On Thu, Mar 04, 2021 at 09:26:31AM +0800, Boqun Feng wrote:
> On Wed, Mar 03, 2021 at 03:22:46PM -0500, Alan Stern wrote:
> > Which brings us back to the case of the
> >
> > dep ; rfi
> >
> > dependency relation, where the accesses in the middle are plain and
> > non-racy. Should the LKMM be changed to allow this?
> >
>
> For this particular question, do we need to consider code as the follow?
>
> r1 = READ_ONCE(x); // f
> if (r == 1) {
> local_v = &y; // g
> do_something_a();
> }
> else {
> local_v = &y;
> do_something_b();
> }
>
> r2 = READ_ONCE(*local_v); // e
>
> , do we have the guarantee that the first READ_ONCE() happens before the
> second one? Can compiler optimize the code as:
>
> r2 = READ_ONCE(y);
> r1 = READ_ONCE(x);
Well, it can't do that because the compiler isn't allowed to reorder
volatile accesses (which includes READ_ONCE). But the compiler could
do:
r1 = READ_ONCE(x);
r2 = READ_ONCE(y);
> if (r == 1) {
> do_something_a();
> }
> else {
> do_something_b();
> }
>
> ? Although we have:
>
> f ->dep g ->rfi ->addr e
This would be an example of a problem Paul has described on several
occasions, where both arms of an "if" statement store the same value
(in this case to local_v).
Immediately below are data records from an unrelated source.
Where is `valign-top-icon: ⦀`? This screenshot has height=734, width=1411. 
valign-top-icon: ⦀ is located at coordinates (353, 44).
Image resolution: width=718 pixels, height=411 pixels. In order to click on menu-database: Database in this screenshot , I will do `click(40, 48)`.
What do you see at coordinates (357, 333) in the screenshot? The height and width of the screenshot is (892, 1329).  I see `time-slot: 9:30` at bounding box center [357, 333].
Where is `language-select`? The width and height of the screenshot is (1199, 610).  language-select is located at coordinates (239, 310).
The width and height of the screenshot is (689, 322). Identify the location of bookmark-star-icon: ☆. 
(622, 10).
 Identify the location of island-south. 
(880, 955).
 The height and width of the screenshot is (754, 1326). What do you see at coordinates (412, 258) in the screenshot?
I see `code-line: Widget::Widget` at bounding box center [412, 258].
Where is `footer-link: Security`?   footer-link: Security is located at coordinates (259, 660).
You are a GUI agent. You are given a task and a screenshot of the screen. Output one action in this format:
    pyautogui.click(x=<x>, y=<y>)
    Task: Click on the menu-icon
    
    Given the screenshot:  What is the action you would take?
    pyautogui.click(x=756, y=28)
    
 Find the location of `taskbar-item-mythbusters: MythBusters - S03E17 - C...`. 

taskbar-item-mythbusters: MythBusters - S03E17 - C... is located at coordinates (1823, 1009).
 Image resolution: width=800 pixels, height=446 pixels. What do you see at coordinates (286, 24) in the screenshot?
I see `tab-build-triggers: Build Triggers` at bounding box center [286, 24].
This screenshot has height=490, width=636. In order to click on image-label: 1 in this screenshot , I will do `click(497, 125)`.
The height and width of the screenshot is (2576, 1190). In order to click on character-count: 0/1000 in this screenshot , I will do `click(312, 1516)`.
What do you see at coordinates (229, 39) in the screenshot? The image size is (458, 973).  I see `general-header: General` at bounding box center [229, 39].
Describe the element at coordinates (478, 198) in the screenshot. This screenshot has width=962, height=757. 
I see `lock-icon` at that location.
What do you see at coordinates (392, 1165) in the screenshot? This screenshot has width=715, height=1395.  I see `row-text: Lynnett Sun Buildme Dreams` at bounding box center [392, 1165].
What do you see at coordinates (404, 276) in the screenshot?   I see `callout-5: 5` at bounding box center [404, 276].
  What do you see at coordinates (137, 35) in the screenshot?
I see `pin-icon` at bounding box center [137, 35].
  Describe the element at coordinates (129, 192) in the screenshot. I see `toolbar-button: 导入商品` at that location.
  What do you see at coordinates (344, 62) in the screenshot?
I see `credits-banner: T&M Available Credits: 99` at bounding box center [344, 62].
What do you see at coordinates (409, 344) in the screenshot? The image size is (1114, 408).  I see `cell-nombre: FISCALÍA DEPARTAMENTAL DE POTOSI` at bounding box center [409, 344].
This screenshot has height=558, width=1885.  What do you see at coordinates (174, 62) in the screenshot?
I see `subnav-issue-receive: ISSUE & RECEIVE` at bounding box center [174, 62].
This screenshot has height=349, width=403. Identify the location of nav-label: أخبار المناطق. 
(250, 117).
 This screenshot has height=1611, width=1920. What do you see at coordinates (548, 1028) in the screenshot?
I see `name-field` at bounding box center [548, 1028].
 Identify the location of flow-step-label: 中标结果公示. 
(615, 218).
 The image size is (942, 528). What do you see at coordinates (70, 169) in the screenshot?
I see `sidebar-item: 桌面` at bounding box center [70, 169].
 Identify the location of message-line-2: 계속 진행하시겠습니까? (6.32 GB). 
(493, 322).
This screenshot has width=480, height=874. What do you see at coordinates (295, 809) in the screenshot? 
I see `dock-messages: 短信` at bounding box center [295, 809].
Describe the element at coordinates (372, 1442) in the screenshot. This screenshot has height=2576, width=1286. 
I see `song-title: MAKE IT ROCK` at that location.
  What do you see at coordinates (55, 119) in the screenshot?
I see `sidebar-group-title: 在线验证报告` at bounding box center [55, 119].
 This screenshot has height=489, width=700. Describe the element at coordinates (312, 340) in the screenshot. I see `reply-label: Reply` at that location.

This problem arises even when local
variables are not involved. For example:
if (READ_ONCE(x) == 0) {
WRITE_ONCE(y, 1);
do_a();
} else {
WRITE_ONCE(y, 1);
do_b();
}
The compiler can change this to:
r = READ_ONCE(x);
WRITE_ONCE(y, 1);
if (r == 0)
do_a();
else
do_b();
thus allowing the marked accesses to be reordered by the CPU and
breaking the apparent control dependency.
So the answer to your question is: No, we don't have this guarantee,
but the reason is because of doing the same store in both arms, not
because of the use of local variables.
Alan